We are looking for an accomplished and visionary Lead Software Engineer – Machine Learning to drive the design, development, and deployment of advanced machine learning solutions. This role requires strong leadership, deep technical expertise, and a proven ability to guide teams in solving complex, large-scale problems using cutting-edge ML technologies. As a leader, you will mentor teams, define technical roadmaps, and collaborate across departments to align machine learning initiatives with business objectives.
Roles and Responsibilities
- Define and lead the strategy and roadmap for ML systems and applications.
- Architect and oversee the development of scalable machine learning systems and infrastructure.
- Drive the design and implementation of advanced ML models and algorithms to address complex business problems.
- Collaborate with cross-functional teams, including product, engineering, and business stakeholders, to identify ML use cases and requirements.
- Mentor and guide junior and mid-level engineers in best practices for ML development and deployment.
- Monitor, evaluate, and improve the performance of machine learning systems in production.
- Ensure compliance with industry standards and best practices for model development, data governance, and MLOps.
- Lead research initiatives to explore emerging ML techniques and integrate them into the organization’s solutions.
Required Skills
Education: Bachelor’s or Master’s degree in Computer Science, Machine Learning, Artificial Intelligence, or a related field. A Ph.D. is a plus.
Technical Skills:
- 10+ years of experience in software engineering, with at least 5 years focusing on machine learning.
- Proficiency in ML frameworks and libraries like TensorFlow, PyTorch, and scikit-learn.
- Strong expertise in designing and building large-scale, distributed ML systems.
- Advanced knowledge of data engineering tools and frameworks, such as Spark, Hadoop, or Kafka.
- Hands-on experience with cloud platforms (AWS, GCP, Azure) for ML workloads.
- Expertise in deploying and managing ML models in production environments using MLOps tools like MLflow or Kubeflow.
- Deep understanding of algorithms, data structures, and system design.
- Experience with containerization (Docker) and orchestration (Kubernetes).
Experience: 10+ years of experience in data engineering or related fields.
Soft Skills:
- Strong leadership and decision-making capabilities.
- Exceptional problem-solving and analytical thinking.
- Excellent communication skills to convey technical concepts to both technical and non-technical audiences.
- Ability to foster collaboration and drive innovation across teams.
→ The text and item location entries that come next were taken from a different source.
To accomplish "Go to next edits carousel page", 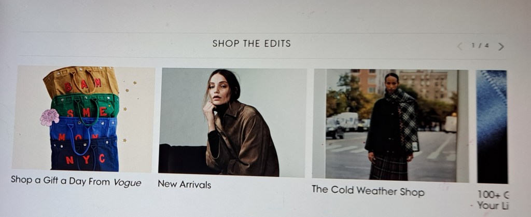I will 501,47.
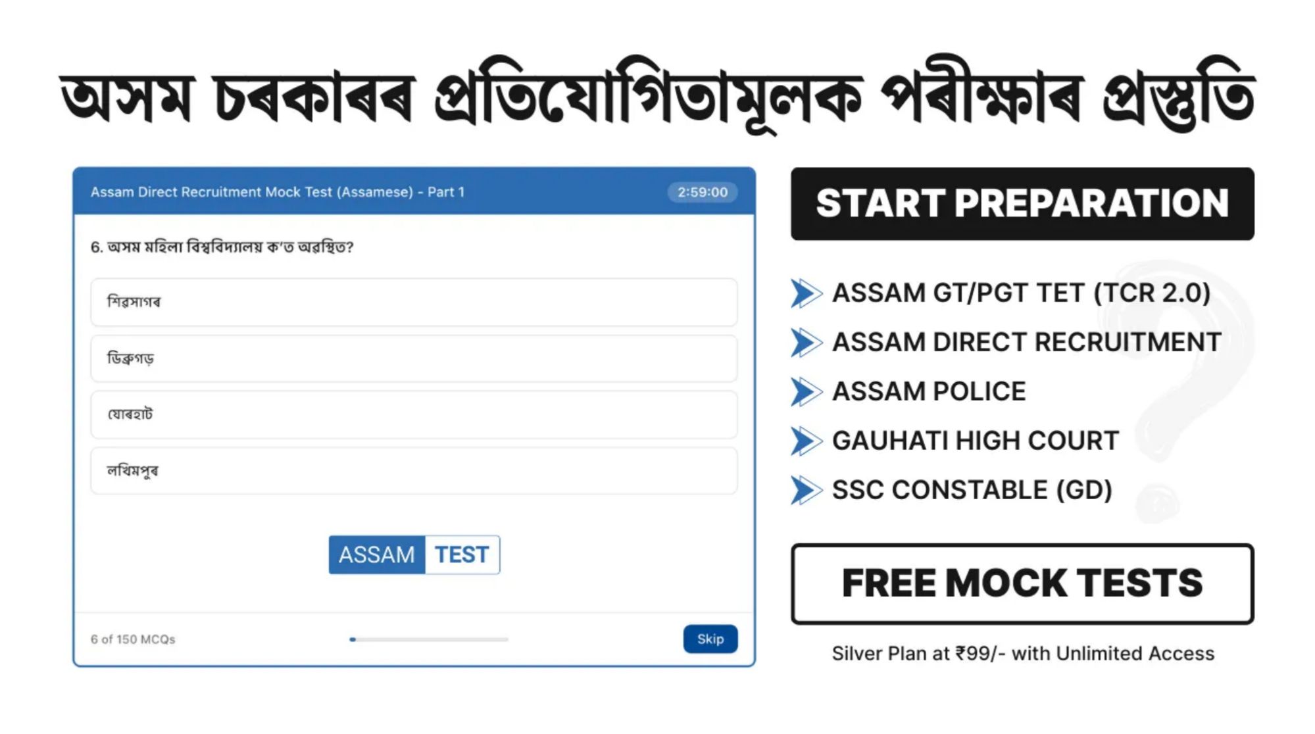Image resolution: width=1315 pixels, height=734 pixels.
Task: Skip the current question
Action: pos(710,639)
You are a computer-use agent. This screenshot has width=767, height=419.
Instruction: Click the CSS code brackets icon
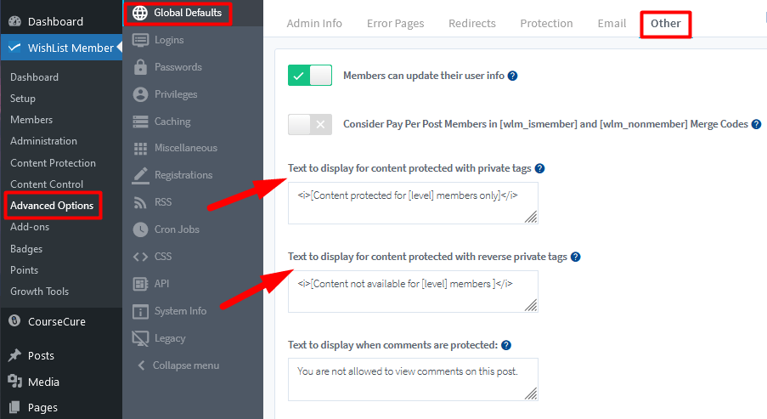click(140, 257)
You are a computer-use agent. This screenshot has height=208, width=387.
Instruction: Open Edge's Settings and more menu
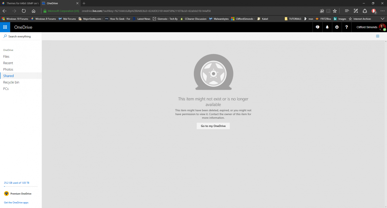point(383,11)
Preferred Skills/Qualifications
Education: Master’s degree in Computer Science, Information Technology, or related field.
Technical Skills:
- Familiarity with cutting-edge techniques like generative AI, reinforcement learning, or federated learning.
- Experience in building and managing real-time data processing pipelines.
- Knowledge of data security and privacy best practices, particularly in regulated industries.
- Publications or patents in the field of machine learning or artificial intelligence.
Experience: 10+ years
Key Performance Indicators:
- Successful delivery of scalable, high-impact ML solutions aligned with business goals.
- Effective mentorship and upskilling of team members.
- Continuous improvement of ML system performance and reliability.
- Innovation and adoption of emerging ML techniques to maintain a competitive edge.